- **Work instructions**
Which lines of the listing hold the string "computer"? Show each of them.

- **Raw data**

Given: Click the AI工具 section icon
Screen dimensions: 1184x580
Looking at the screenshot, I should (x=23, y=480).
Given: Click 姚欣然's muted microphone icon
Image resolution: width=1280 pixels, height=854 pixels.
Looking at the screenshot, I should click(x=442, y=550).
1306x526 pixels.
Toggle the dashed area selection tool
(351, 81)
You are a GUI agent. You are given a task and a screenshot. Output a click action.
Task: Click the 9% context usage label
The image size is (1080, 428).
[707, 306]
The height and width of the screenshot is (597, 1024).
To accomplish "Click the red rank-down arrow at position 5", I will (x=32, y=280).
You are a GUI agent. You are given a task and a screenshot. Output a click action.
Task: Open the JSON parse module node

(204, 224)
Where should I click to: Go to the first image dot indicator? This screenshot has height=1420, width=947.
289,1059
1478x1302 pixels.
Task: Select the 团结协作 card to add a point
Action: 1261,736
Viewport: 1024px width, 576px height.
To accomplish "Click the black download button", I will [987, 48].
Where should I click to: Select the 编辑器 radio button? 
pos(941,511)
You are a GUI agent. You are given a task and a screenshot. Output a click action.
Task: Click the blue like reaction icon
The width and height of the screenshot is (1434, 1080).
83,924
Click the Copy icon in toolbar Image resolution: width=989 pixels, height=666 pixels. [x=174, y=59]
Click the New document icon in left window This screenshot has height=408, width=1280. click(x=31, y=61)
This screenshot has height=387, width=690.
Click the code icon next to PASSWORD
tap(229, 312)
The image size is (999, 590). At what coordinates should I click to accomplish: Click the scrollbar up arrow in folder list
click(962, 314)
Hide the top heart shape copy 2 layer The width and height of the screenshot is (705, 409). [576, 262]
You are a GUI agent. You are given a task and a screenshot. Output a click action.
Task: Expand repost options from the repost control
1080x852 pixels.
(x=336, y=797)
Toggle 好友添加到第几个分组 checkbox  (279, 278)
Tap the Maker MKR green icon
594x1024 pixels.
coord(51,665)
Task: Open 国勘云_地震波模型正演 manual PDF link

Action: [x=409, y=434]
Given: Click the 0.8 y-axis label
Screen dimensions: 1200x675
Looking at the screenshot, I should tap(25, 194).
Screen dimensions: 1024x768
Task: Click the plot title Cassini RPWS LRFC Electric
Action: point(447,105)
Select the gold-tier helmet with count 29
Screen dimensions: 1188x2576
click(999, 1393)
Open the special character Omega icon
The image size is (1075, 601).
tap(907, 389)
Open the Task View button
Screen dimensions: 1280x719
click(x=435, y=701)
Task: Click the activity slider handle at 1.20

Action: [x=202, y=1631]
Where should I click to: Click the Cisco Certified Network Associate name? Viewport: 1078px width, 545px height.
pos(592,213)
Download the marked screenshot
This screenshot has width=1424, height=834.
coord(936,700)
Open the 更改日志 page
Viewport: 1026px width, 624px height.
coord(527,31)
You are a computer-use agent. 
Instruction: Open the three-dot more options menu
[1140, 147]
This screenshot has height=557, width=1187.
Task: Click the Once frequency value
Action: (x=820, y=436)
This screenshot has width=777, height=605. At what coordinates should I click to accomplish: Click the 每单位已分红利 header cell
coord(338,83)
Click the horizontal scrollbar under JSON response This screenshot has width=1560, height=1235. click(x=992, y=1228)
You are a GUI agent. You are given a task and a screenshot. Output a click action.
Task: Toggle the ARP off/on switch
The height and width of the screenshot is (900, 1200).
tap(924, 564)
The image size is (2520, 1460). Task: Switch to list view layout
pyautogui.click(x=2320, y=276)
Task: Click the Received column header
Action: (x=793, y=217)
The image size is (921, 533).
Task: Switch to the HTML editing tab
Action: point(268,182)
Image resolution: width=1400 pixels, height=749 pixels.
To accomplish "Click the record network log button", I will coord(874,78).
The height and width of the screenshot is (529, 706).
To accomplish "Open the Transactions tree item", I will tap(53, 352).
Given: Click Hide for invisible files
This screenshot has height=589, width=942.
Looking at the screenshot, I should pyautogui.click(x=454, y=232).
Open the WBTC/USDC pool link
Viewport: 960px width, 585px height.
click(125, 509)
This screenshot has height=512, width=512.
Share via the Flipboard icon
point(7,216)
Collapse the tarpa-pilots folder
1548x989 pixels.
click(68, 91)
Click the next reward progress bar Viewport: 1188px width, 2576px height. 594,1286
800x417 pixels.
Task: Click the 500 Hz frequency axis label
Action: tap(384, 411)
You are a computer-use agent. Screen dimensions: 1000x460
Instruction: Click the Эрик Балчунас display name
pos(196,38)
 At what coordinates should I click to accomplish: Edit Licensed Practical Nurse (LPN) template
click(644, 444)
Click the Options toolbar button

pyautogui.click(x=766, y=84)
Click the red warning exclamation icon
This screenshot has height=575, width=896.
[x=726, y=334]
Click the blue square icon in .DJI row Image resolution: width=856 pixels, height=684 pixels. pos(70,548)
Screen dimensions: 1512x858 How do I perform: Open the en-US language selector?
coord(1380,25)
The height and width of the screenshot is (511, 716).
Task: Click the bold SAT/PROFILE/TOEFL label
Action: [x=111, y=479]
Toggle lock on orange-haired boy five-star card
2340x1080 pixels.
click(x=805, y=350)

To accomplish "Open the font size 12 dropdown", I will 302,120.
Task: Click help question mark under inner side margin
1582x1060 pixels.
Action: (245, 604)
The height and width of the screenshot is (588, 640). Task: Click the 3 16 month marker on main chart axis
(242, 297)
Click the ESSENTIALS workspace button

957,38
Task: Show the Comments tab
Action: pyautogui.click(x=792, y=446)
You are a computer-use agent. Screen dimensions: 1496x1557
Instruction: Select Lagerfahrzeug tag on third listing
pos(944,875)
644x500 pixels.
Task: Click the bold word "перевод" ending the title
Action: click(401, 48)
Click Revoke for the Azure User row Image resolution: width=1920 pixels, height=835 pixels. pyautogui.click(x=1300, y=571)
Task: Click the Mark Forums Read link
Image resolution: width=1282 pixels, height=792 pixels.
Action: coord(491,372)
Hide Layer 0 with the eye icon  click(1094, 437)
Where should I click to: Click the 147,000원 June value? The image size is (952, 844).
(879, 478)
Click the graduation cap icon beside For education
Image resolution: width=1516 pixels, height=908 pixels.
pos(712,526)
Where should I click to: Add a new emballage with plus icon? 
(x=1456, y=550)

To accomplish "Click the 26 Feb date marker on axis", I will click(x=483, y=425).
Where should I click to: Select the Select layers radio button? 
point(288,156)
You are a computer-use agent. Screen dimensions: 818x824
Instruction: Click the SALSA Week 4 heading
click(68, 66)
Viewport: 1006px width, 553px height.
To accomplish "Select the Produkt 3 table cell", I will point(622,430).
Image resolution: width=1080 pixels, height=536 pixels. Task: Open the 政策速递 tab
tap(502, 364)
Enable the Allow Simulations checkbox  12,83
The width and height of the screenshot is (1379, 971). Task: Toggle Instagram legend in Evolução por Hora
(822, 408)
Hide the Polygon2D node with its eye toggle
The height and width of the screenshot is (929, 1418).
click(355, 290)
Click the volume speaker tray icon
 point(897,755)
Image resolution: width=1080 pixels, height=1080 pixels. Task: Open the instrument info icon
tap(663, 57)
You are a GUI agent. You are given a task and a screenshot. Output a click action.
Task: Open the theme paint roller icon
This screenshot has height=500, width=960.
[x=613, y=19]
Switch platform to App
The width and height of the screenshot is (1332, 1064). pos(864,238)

- **Response box**
You are a computer-use agent. 
You are a computer-use agent. Screen dimensions: 1000x460
You are a computer-use agent. Screen dimensions: 1496x1557
You are a computer-use agent. Screen dimensions: 818x824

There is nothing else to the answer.